● Task description:
In the records below, begin at the line containing "Instruction: Click the 形状 shapes icon" and end at the line containing "You are a computer-use agent. 1568x583"; quote every line in that span exactly, including both boundary lines, and no others.

● Supplied entries:
|---|
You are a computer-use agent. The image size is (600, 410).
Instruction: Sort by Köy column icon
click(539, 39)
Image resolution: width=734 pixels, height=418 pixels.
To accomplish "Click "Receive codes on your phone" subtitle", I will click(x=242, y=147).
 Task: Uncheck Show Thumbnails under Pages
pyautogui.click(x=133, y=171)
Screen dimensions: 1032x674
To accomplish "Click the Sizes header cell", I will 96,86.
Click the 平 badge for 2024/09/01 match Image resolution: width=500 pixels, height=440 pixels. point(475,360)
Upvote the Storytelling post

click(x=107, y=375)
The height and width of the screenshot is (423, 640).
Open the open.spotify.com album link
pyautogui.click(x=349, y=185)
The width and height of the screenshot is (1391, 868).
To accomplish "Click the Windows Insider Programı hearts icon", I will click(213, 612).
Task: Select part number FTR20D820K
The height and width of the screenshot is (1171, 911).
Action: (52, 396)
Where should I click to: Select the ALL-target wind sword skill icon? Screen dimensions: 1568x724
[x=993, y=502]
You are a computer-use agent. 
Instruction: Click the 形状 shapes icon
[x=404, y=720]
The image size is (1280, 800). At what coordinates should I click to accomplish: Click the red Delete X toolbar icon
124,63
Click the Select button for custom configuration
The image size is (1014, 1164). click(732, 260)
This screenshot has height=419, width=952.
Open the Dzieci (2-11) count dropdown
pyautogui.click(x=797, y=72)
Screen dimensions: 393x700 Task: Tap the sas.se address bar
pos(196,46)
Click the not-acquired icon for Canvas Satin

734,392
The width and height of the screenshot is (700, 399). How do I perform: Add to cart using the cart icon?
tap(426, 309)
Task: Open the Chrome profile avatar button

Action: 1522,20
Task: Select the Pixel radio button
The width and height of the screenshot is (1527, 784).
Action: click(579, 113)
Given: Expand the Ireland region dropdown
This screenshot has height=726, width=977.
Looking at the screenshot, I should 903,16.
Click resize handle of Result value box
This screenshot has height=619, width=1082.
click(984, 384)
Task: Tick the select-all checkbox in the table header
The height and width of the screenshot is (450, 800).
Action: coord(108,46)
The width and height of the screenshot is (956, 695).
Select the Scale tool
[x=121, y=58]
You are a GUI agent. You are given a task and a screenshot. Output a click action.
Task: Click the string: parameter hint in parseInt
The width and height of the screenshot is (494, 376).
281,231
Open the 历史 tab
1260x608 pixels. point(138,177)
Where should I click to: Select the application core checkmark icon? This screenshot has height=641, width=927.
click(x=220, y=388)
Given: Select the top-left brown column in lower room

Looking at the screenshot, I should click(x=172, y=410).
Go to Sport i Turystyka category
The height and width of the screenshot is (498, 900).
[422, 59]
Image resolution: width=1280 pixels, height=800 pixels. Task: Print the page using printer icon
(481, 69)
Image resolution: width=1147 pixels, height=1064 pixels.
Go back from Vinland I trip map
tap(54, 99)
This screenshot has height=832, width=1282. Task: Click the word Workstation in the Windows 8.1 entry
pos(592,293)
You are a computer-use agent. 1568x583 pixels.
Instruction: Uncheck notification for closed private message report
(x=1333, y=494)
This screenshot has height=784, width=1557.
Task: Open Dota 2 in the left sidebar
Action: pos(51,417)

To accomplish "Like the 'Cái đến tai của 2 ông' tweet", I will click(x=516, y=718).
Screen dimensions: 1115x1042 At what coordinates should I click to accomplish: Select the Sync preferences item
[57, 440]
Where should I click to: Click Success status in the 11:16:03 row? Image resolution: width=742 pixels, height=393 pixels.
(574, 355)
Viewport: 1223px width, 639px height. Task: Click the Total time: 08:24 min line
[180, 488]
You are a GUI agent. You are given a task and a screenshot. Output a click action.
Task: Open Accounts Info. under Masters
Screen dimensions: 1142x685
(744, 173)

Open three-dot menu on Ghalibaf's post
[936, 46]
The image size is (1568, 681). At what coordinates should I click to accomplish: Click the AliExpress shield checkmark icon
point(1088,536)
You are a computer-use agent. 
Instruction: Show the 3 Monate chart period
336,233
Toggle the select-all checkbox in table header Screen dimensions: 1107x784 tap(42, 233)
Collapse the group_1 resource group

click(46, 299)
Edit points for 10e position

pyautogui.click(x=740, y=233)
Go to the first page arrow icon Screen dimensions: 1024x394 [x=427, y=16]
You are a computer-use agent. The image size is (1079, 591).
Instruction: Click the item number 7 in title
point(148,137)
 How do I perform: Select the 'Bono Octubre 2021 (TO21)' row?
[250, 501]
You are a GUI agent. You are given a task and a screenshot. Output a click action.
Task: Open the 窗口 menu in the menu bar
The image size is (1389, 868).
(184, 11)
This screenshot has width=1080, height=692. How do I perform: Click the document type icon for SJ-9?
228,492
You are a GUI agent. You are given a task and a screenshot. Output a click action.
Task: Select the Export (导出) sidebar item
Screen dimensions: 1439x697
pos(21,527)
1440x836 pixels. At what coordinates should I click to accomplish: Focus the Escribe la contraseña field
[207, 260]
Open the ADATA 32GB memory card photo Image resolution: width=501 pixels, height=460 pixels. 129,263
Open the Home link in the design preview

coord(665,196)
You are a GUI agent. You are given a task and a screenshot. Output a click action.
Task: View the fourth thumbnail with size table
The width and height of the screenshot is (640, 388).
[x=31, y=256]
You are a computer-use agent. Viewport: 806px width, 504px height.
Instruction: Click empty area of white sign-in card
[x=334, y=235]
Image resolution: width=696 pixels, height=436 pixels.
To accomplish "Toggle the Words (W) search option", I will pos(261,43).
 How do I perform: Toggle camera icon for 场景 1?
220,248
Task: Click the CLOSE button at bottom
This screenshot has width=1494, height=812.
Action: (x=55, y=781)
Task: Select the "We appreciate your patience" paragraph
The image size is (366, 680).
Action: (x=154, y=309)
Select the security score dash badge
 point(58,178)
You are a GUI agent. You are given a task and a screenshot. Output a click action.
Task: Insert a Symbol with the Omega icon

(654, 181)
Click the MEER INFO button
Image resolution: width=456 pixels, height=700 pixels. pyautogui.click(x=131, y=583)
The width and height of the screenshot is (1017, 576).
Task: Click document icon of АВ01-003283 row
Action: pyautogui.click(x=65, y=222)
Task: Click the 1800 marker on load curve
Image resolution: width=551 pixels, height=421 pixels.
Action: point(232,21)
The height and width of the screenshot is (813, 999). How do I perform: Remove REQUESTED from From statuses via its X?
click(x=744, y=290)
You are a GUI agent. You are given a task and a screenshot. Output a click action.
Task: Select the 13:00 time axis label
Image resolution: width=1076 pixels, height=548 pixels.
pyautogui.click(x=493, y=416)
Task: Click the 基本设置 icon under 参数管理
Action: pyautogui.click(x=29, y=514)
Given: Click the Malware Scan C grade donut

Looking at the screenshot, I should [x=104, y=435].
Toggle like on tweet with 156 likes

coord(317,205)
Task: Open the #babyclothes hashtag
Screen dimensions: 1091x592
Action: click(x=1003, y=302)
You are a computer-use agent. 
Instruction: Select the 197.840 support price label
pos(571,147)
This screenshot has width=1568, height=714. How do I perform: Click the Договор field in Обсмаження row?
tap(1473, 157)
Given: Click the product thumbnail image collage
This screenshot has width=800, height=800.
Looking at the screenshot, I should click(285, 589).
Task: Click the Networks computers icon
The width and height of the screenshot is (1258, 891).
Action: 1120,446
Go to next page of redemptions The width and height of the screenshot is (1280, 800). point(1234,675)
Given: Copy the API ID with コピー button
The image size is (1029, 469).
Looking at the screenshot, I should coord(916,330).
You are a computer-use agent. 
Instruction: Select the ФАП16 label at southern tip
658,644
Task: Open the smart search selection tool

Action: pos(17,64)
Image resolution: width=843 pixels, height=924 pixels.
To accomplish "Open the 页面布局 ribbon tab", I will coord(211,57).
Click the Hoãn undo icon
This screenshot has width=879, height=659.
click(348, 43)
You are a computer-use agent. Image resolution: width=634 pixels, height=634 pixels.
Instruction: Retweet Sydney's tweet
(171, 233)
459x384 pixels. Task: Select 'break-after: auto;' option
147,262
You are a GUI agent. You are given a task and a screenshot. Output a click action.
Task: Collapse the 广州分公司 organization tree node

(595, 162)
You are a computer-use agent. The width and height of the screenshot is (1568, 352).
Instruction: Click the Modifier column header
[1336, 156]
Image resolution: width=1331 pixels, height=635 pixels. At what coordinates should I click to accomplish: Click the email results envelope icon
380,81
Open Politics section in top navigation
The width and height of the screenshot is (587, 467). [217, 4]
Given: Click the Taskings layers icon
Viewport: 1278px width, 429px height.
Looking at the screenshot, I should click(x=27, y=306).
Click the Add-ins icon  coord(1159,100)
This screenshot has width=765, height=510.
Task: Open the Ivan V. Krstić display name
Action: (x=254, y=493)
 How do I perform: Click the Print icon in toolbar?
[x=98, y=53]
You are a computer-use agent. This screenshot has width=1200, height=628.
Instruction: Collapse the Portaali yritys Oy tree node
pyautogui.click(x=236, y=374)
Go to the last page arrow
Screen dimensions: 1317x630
|---|
● Response for this exercise:
Instruction: Click the 形状 shapes icon
[x=404, y=720]
The image size is (1280, 800). At what coordinates should I click to accomplish: Click the red Delete X toolbar icon
124,63
Click the Select button for custom configuration
The image size is (1014, 1164). click(732, 260)
This screenshot has height=419, width=952.
Open the Dzieci (2-11) count dropdown
pyautogui.click(x=797, y=72)
Screen dimensions: 393x700 Task: Tap the sas.se address bar
pos(196,46)
Click the not-acquired icon for Canvas Satin

734,392
The width and height of the screenshot is (700, 399). How do I perform: Add to cart using the cart icon?
tap(426, 309)
Task: Open the Chrome profile avatar button

Action: 1522,20
Task: Select the Pixel radio button
The width and height of the screenshot is (1527, 784).
Action: click(579, 113)
Given: Expand the Ireland region dropdown
This screenshot has height=726, width=977.
Looking at the screenshot, I should 903,16.
Click resize handle of Result value box
This screenshot has height=619, width=1082.
click(984, 384)
Task: Tick the select-all checkbox in the table header
The height and width of the screenshot is (450, 800).
Action: coord(108,46)
The width and height of the screenshot is (956, 695).
Select the Scale tool
[x=121, y=58]
You are a GUI agent. You are given a task and a screenshot. Output a click action.
Task: Click the string: parameter hint in parseInt
The width and height of the screenshot is (494, 376).
281,231
Open the 历史 tab
1260x608 pixels. point(138,177)
Where should I click to: Select the application core checkmark icon? This screenshot has height=641, width=927.
click(x=220, y=388)
Given: Select the top-left brown column in lower room

Looking at the screenshot, I should click(x=172, y=410).
Go to Sport i Turystyka category
The height and width of the screenshot is (498, 900).
[422, 59]
Image resolution: width=1280 pixels, height=800 pixels. Task: Print the page using printer icon
(481, 69)
Image resolution: width=1147 pixels, height=1064 pixels.
Go back from Vinland I trip map
tap(54, 99)
This screenshot has height=832, width=1282. Task: Click the word Workstation in the Windows 8.1 entry
pos(592,293)
You are a computer-use agent. 1568x583 pixels.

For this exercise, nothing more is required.